Problem description
Output, exactly as written, the lines below from the one that has "智慧財產權處理 (339, 1550)" through the one that has "[button] (561, 30)"; nothing else, and no pictures.

Data supplied
'''

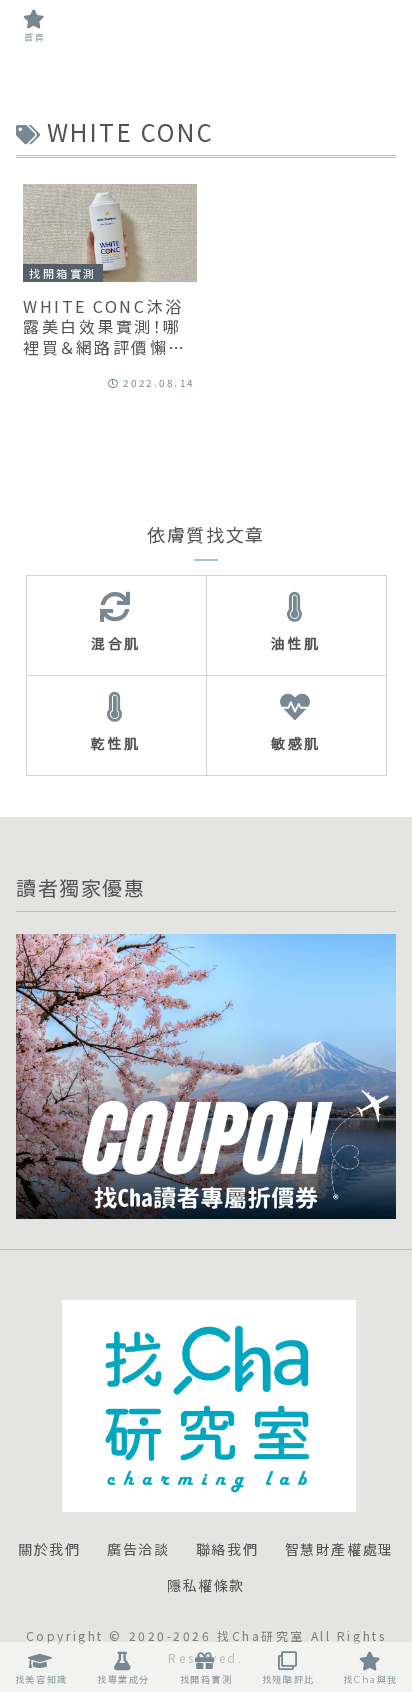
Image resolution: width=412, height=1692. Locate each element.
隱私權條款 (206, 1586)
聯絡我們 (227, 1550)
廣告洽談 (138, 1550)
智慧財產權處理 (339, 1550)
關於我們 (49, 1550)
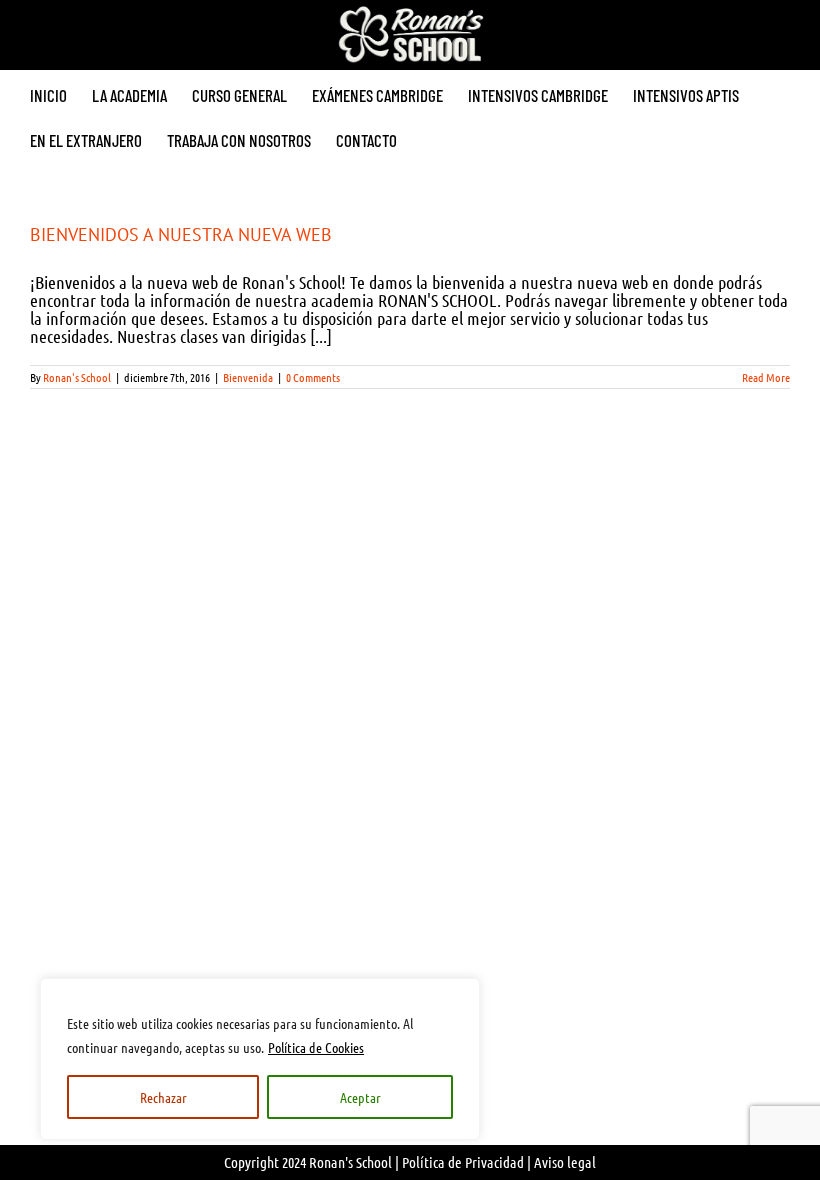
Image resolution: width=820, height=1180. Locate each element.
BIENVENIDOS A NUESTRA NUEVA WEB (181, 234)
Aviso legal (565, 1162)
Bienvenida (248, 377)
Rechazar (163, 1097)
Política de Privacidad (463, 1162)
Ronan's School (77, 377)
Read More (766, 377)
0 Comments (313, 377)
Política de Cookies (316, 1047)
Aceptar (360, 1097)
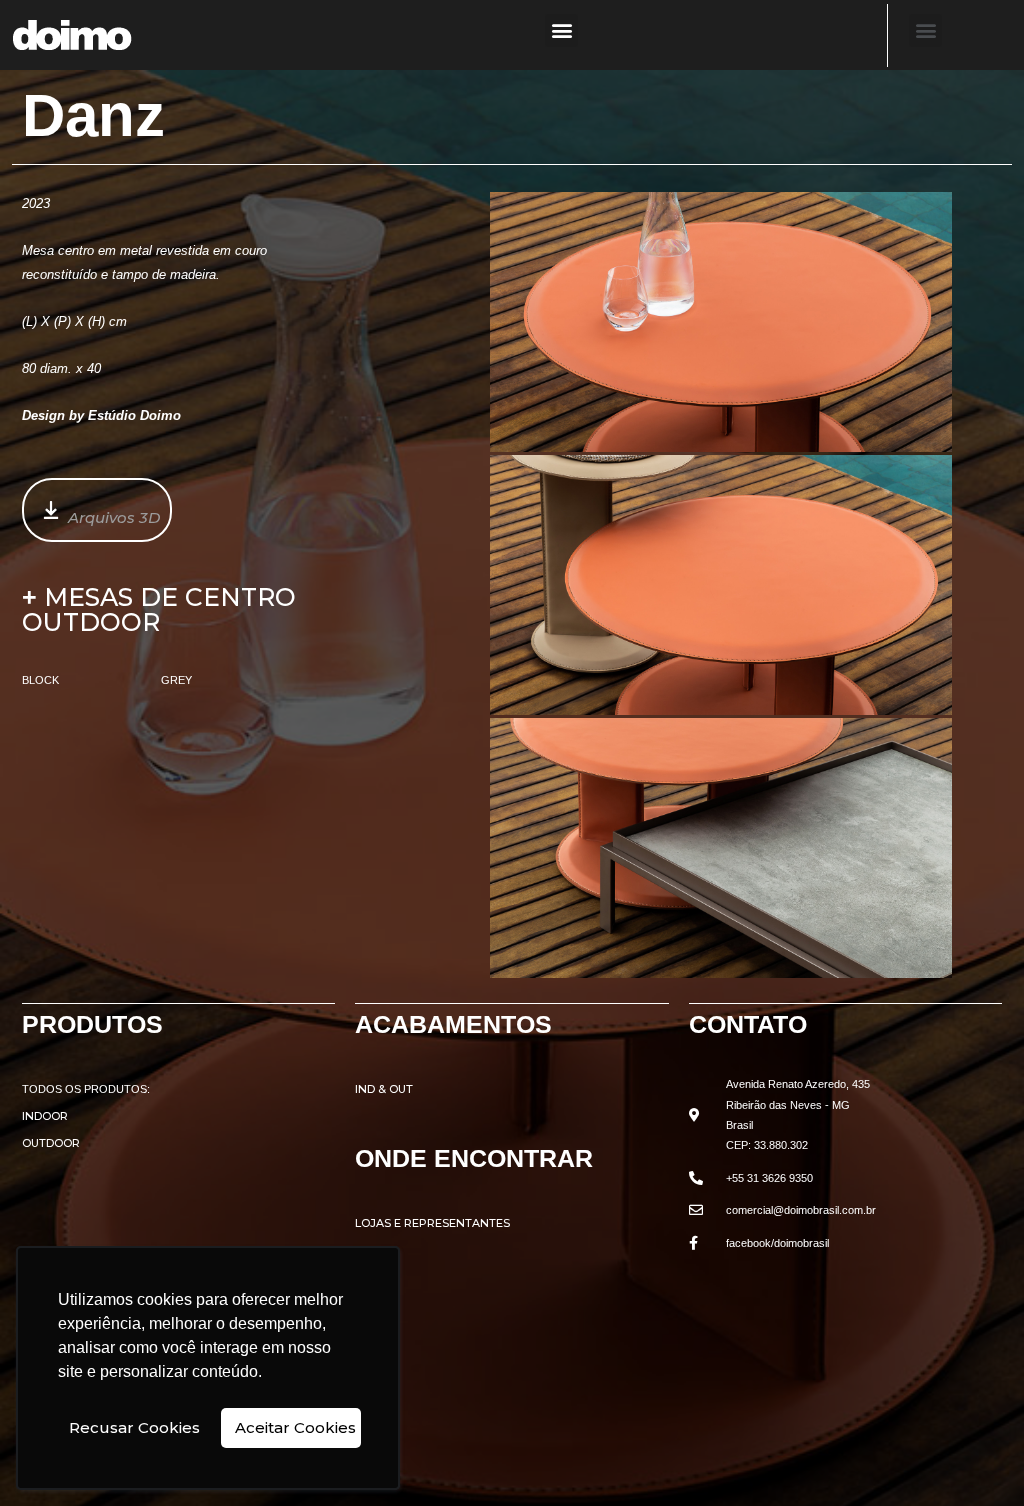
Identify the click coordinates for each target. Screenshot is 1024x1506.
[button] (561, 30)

'''
'''

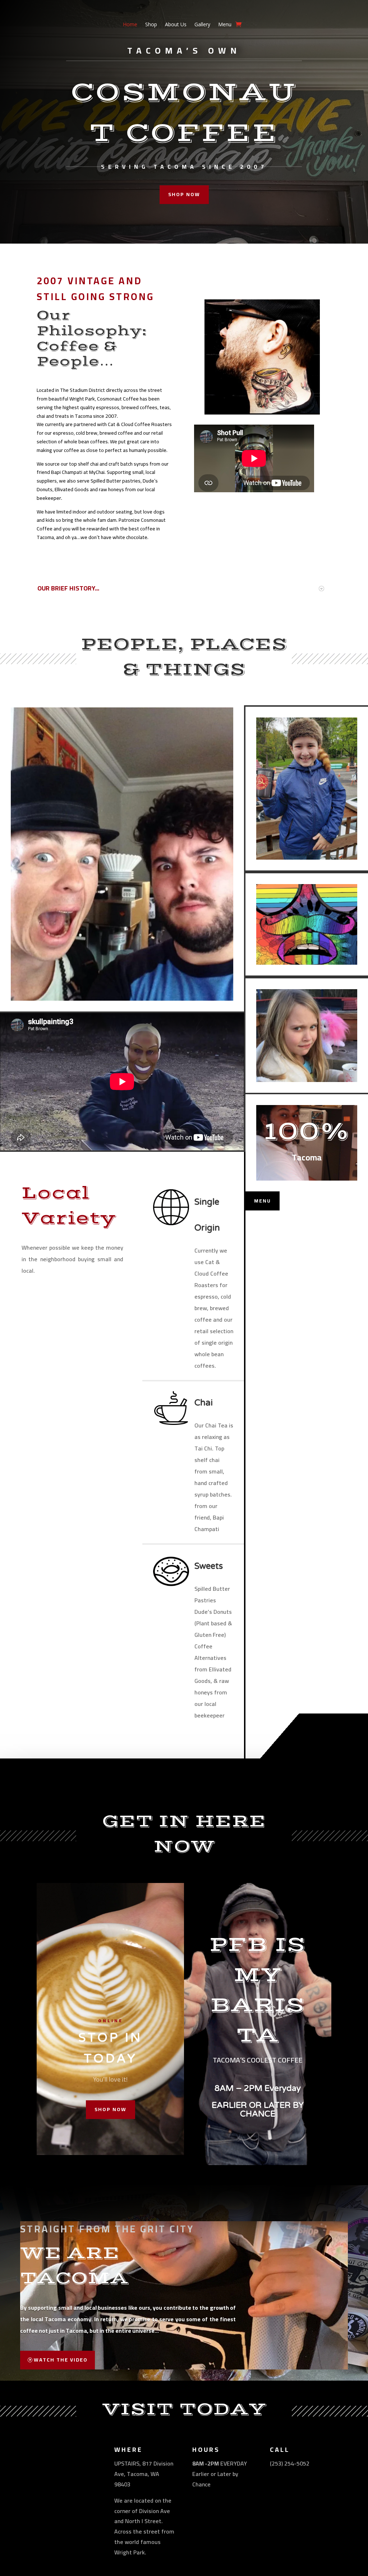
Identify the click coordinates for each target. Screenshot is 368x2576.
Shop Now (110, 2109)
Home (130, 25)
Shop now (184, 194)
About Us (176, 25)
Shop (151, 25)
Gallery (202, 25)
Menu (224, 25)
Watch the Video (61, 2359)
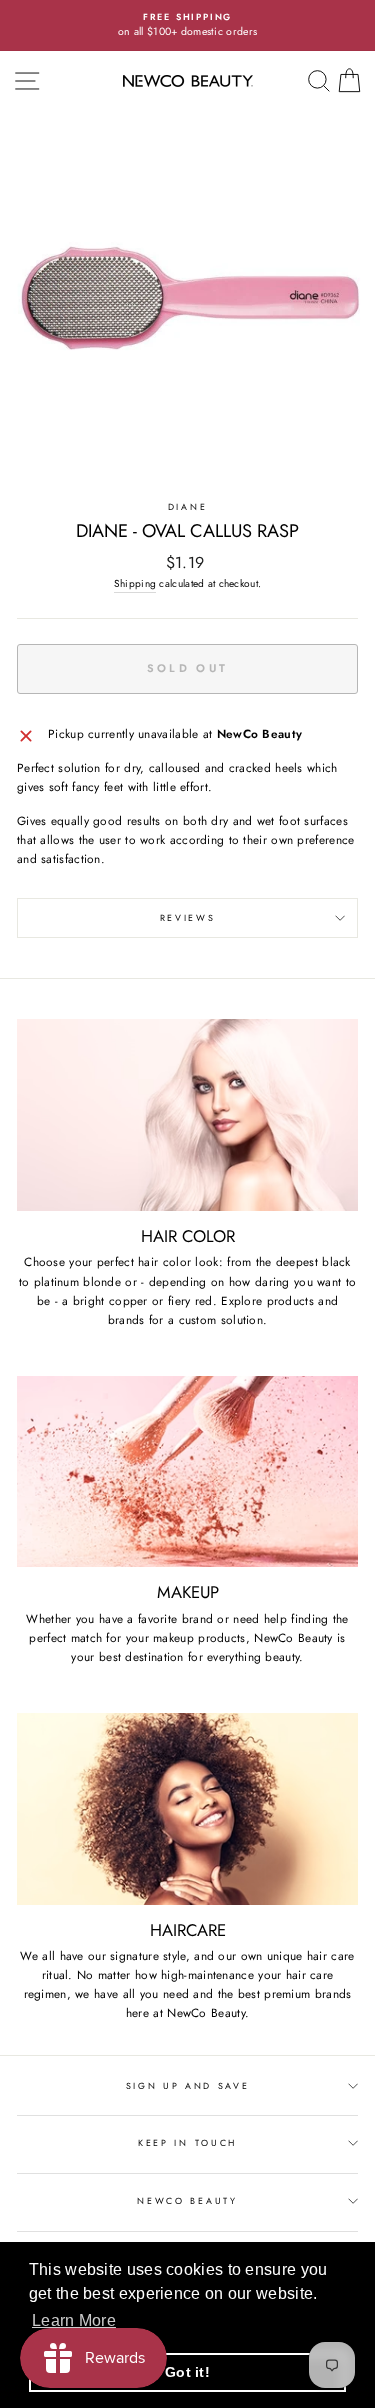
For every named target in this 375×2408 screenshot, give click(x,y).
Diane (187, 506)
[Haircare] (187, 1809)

'''
'''

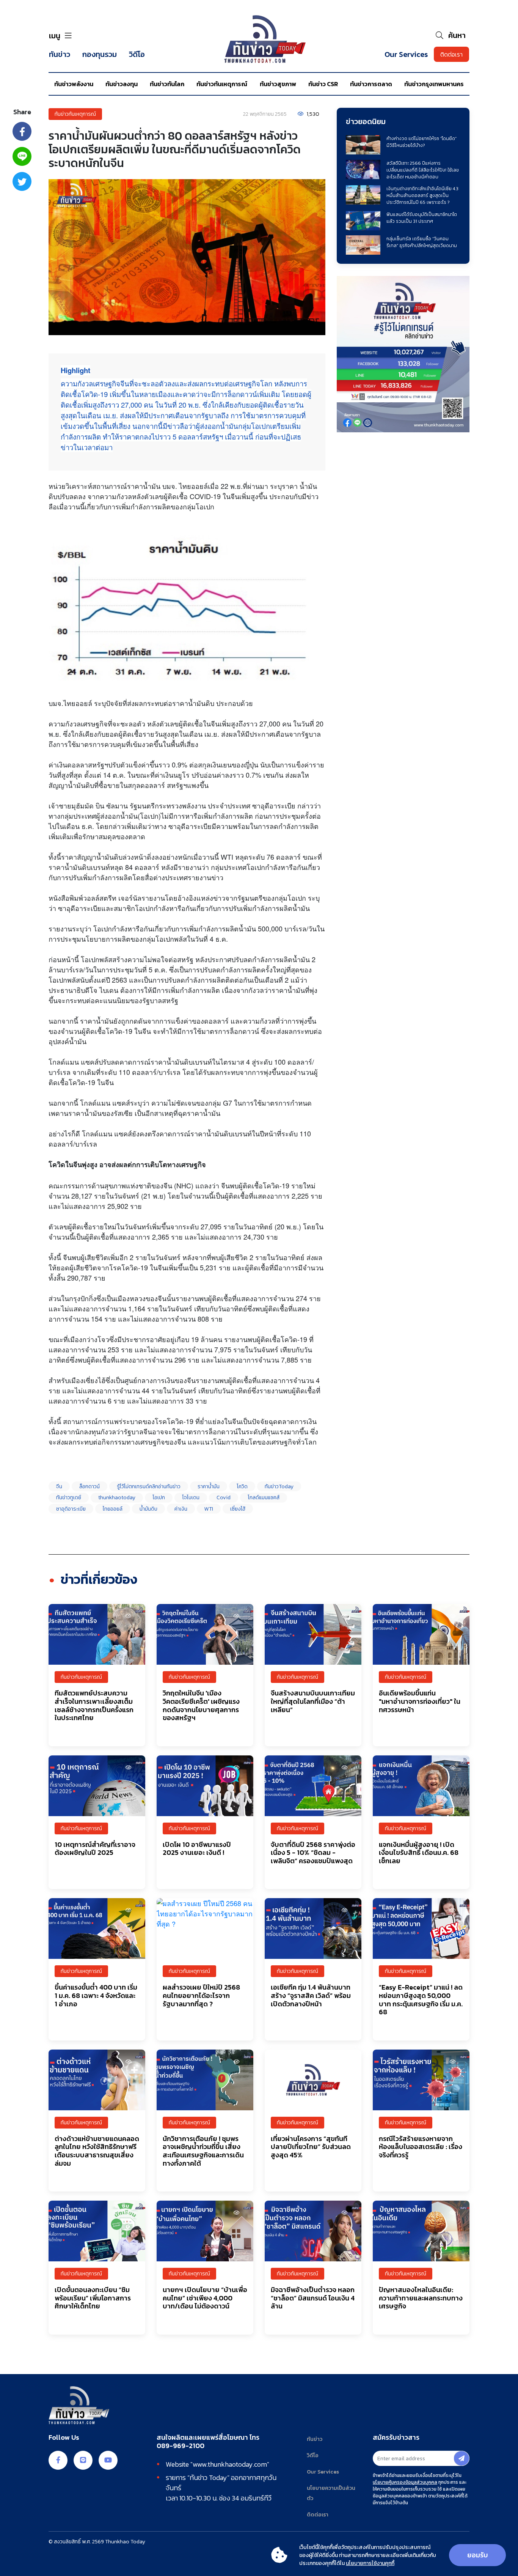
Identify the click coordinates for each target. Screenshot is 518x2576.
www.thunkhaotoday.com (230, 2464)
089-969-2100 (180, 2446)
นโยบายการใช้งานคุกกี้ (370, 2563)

'''

Solution to the problem
智慧財產權處理 (339, 1550)
關於我們 (49, 1550)
Image resolution: width=820, height=1180. Locate each element.
BIENVENIDOS A NUESTRA NUEVA WEB (181, 234)
Aviso legal (565, 1162)
Bienvenida (248, 377)
Rechazar (163, 1097)
Política de Privacidad (463, 1162)
Ronan's School (77, 377)
Read More (766, 377)
0 Comments (313, 377)
Política de Cookies (316, 1047)
Aceptar (360, 1097)
Identify the click coordinates for each target. Screenshot is 1024x1506.
[button] (561, 30)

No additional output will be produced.